How Colleges Can Grow Women Participation In Computer Science Programs

The growing effort to encourage women towards computer science careers could not be more exciting to see. I was among the early group of women to enter a university computer science program while in college years ago. It led to a career in the technology industry that has included being part of IPOs, exits, startups, advisory roles and so many other great opportunities. That more women may have the same opportunities through computer science careers is great to witness. It also has potential to benefit the technology business, innovation and economy here in the U.S.

But while the push to drive women into computer science has increased, the number of women entering college and university programs still remains relatively small to date. It does not mean that there hasn't been progress -- Carnegie Mellon has said that 40 percent of those enrolling in its computer science program this year are women, and Berkeley (my alma mater) reported this year that women outnumbered men in the school's introduction to computer science programs.

However, the overall number of women in programs throughout the U.S. is at just 18 percent, noted as a decline from past years. It inspires a variety of questions -- first, does it matter if women choose computer science careers? If so, how can we encourage more women to enter the industry?

In leading engineering teams of both men and women in a variety of scenarios, I can attest first hand to the inherent and unique value that both genders -- separately and together -- bring. There are plenty of stats and studies to support the value of women in business, the workplace and technology environments as well. Not to mention the successes in the market, from Marissa Mayer of Yahoo to female engineers at leading companies. Without question, women choosing computer science careers can matter.

When it comes to encouraging women to enter the industry, it is not surprising that things might get a little less clear. Some suggest that mentoring will help, others believe that exposure and information about the opportunities that exist in the business are key.
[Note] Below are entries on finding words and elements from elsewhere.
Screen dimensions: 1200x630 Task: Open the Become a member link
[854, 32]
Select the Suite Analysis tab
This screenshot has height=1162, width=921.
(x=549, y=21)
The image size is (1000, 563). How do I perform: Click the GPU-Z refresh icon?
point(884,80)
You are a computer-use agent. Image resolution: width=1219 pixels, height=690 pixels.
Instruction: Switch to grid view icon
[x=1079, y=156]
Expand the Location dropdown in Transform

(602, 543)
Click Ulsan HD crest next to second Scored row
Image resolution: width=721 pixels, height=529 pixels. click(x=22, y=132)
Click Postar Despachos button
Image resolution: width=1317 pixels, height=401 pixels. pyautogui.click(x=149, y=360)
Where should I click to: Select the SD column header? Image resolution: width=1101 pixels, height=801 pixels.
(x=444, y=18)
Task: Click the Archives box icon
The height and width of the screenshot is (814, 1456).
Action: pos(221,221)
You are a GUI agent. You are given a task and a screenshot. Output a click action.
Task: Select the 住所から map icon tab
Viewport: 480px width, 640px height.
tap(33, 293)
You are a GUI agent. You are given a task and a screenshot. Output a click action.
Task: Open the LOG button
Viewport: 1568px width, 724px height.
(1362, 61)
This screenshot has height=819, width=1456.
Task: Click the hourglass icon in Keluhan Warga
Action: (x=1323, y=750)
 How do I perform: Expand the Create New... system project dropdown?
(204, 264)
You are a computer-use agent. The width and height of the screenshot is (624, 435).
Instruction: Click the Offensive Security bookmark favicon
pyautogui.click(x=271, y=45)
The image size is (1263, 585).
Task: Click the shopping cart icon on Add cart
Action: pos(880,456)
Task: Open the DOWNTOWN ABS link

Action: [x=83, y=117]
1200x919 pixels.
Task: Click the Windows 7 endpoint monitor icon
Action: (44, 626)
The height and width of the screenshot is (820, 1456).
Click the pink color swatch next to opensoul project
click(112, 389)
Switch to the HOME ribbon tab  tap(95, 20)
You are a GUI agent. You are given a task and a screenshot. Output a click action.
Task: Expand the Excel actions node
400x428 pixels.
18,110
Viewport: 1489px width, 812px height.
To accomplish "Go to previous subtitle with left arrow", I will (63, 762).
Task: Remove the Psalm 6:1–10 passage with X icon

In reality it will take both, along with companies, entrepreneurs and executives shifting focus to creating and leading gender neutral environments, be it in early stage startups or large corporations. Doing so shifts the focus from being 'male' or 'female' to a mixture of both, and better enables organizations to align every aspect of the company and its efforts to tap into the benefits that both genders bring. It can also contribute to help better empowering all.

Just the same, there should not be a separation of women by gender in collegiate and university programs, either. While it might give the impression that women will feel more comfortable (and therefore select computer science fields), it is not the reality in the business and working world they will ultimately be in. Rather, we should encourage and lead women to learn how to participate, work and adapt to as much of the real-world experience as possible -- and for all regardless of gender to succeed in their careers in computer science and beyond.